Owing to the failure in the potato crop and consequent
destitution together with the low price of Cattle their
Position for several years back has been very much impaired
indeed it is in vain to expect any remuneration for medical
attendance from the great body of the People
6. Supposing the people of the Highlands and Islands were generally able to pay for medical
advice, according to rates usually observed in other parts of the kingdom, what extent of
country in your locality would you regard as sufficient to occupy a single practitioner
fully?
I consider two Parishes sufficient so
as to insure Proper attention
7. Mention, if you please, any special hardships incident to your situation, such as you think
might be remedied by some general measure or enactment?

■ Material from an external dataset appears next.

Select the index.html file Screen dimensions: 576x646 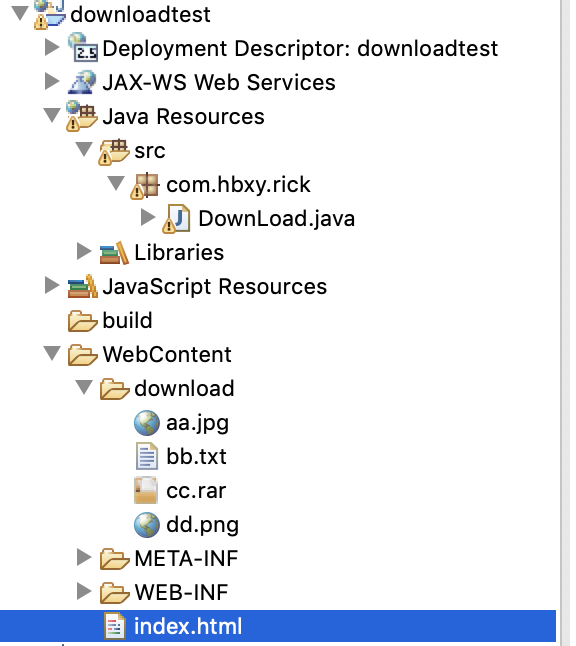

The greatest hardship is the poverty of the people
and the fatigue that has very often to be encountered
in providing them with the requisite medical
attendance for which any remuneration Can very
seldom1 be expected besides being frequently
obliged to supply medicine gratuitously and the
obvious remedy should be such as would
enable a medical man to procure the requisite
medicines for the sick poor who are not
entitled to such relief under the poor law Act
And such remuneration as would enable him
to pay proper attention to such Cases
Explanatory notes:
1. A side-line, drawing attention to the passage, has been put on the left hand side of the page from this point, down to the line ending with ‘requisite’.